The Power of Ritual Learning: Cultivating Connection and Growth

In an era marked by uncertainty and rapid change, the concept of "ritual learning" offers a compelling framework for fostering connection, promoting well-being, and enhancing the learning experience. Ritual learning, at its core, involves intentionally incorporating structured activities, gestures, words, actions, or objects into educational settings to create a sense of belonging, purpose, and shared understanding. It recognizes the inherent human need for connection and structure, particularly during formative periods of life.
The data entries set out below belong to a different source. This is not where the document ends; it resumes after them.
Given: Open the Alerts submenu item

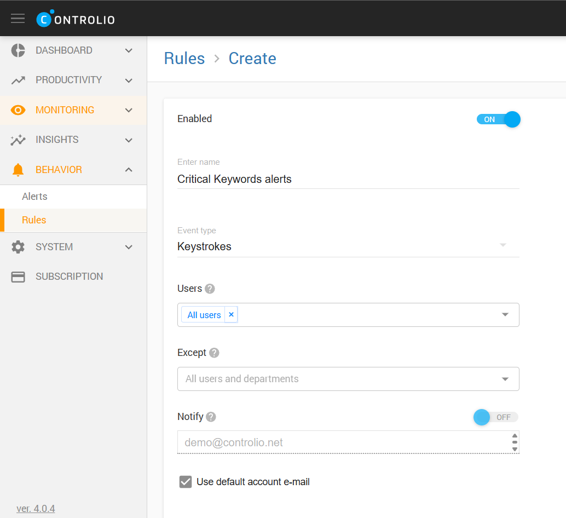Looking at the screenshot, I should tap(34, 197).
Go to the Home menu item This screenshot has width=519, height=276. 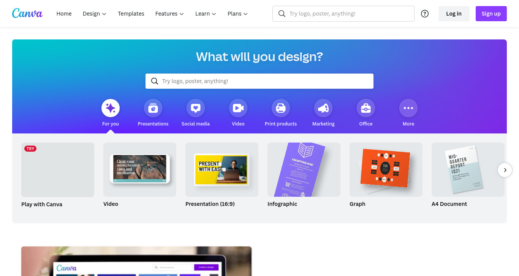(x=64, y=14)
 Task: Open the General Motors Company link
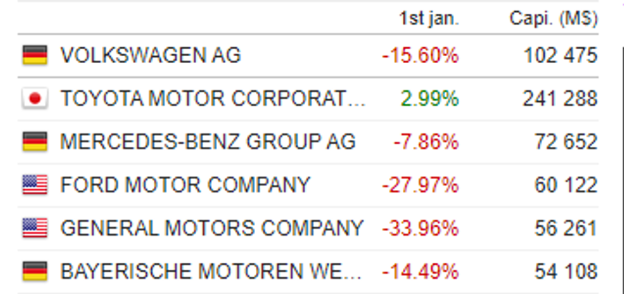click(211, 228)
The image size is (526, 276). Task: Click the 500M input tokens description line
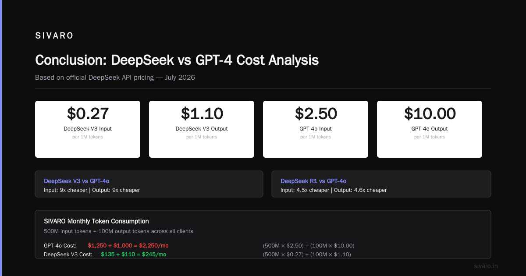pyautogui.click(x=118, y=231)
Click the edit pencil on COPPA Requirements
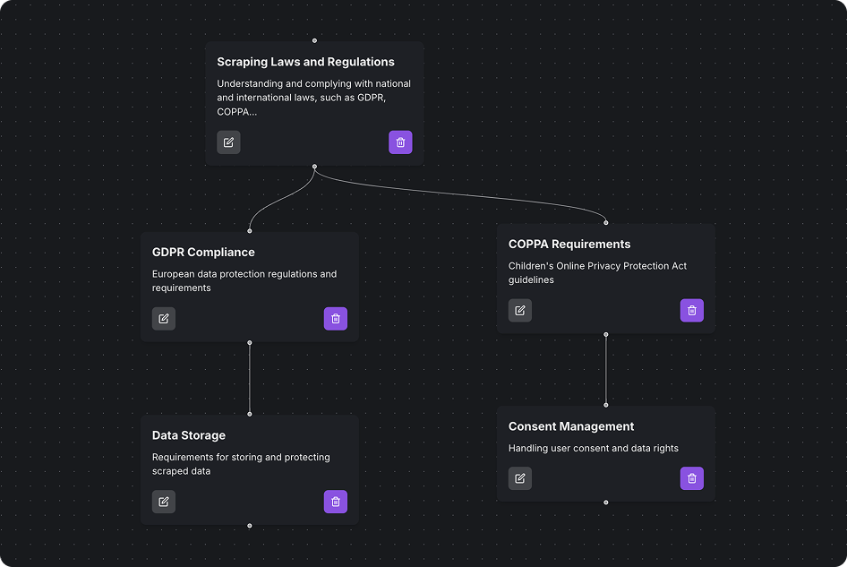Screen dimensions: 847x567 coord(520,310)
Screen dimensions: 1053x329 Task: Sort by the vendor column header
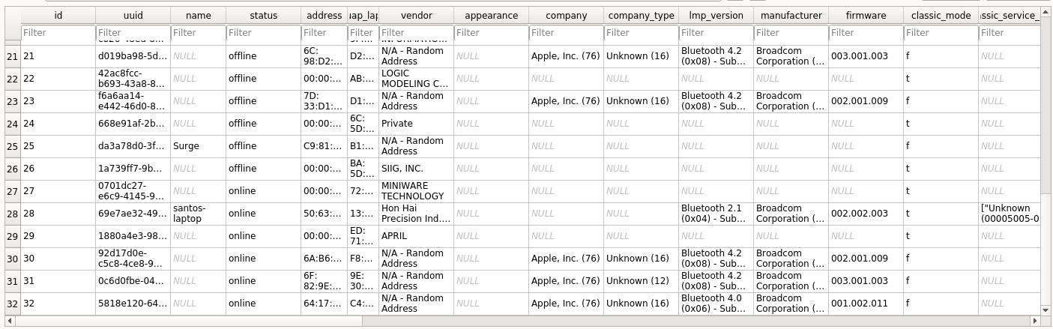416,16
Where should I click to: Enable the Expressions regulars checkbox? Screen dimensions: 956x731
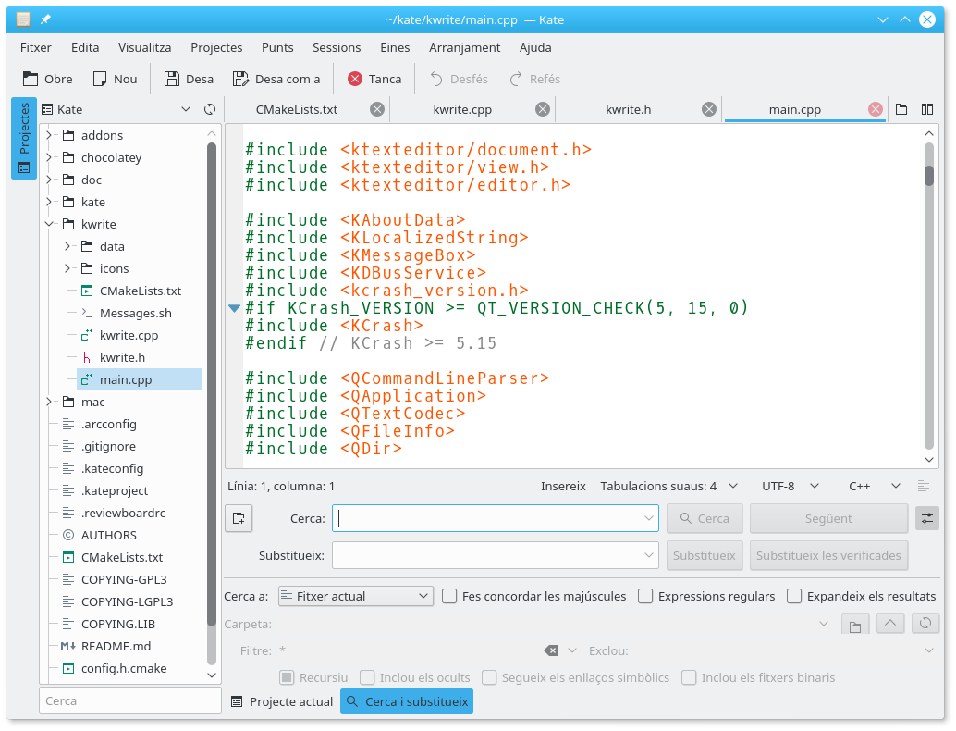point(645,597)
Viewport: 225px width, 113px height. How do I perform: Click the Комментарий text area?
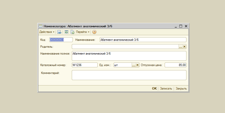point(129,75)
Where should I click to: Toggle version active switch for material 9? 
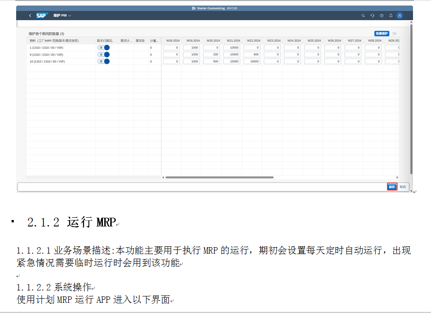pos(103,54)
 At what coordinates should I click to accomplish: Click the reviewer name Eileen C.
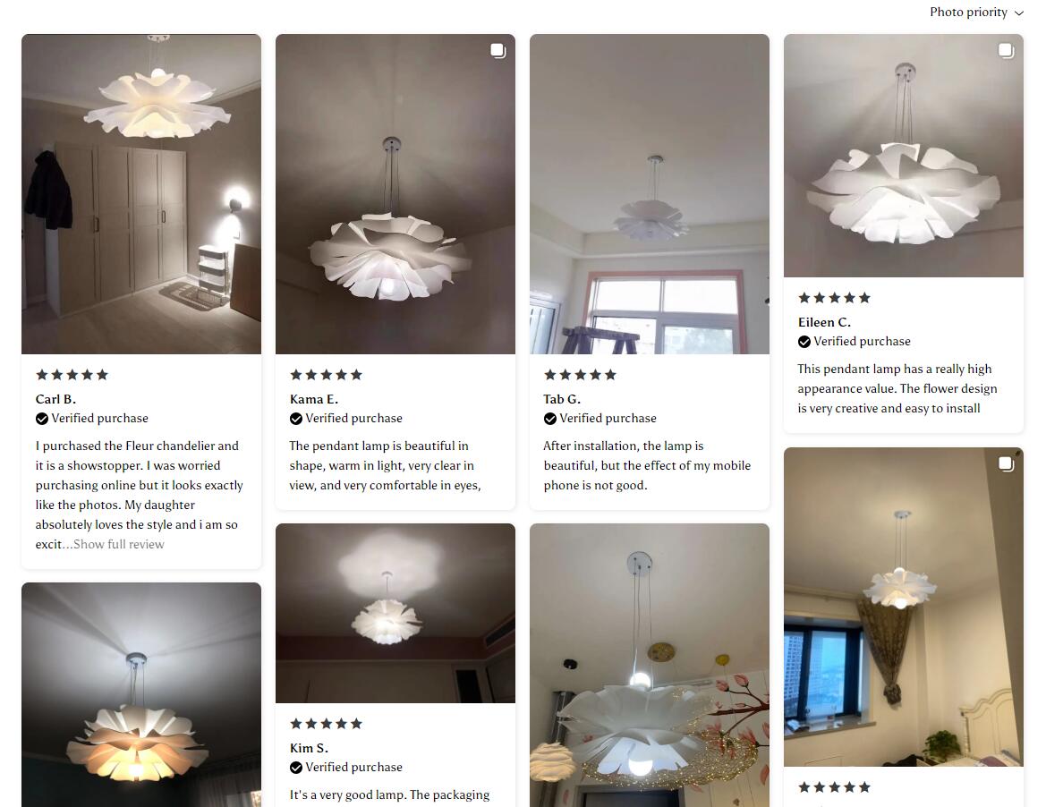[824, 322]
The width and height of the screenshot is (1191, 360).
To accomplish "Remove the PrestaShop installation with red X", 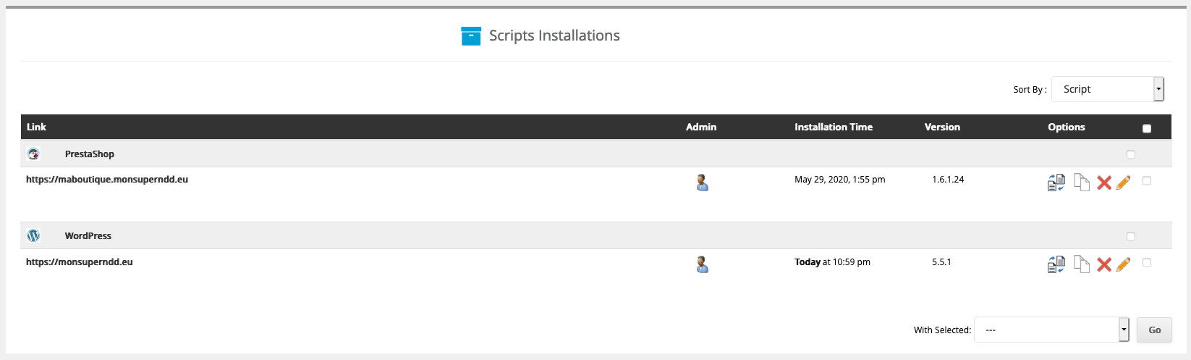I will tap(1104, 183).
The Importance of Safe and Secure Learning Environments

Chy Sprauve reminds us that an effective classroom is one in which students feel secure. She suggests academics build a ‘ritual toolkit’. The eagerness of students to return to campus and salvage something of the experience they had known or expected highlights the significance of physical spaces in fostering learning and social connection. A campus-based education is about experiencing the world together at a highly formative point in our lives. The disruption of this safe space during periods of isolation, such as lockdowns, underscores the need to find alternative ways to cultivate belonging and interdependence among students and staff. Ritual learning provides a powerful means to address this need by creating a surrogate connected experience, whether online or in person.

Affinity Spaces: Where Learning and Belonging Intertwine

Affinity spaces accommodate social affiliation by being places where learning can happen and where acts of learning are acts of being productive together. Being productive together can be called collaboration, but the features of affinity spaces emphasise the value of the ‘being’. These spaces, characterized by shared interests and practices, offer a unique environment where individuals can connect, learn, and grow together. Gee notes, “In such [affinity] spaces, people who may share little, and even differ dramatically on other issues, affiliate around their common cause and the practices associated with espousing it via affinity spaces that have most or all of the previously described eleven features.” The emphasis on "being" highlights the importance of social and emotional connection in the learning process.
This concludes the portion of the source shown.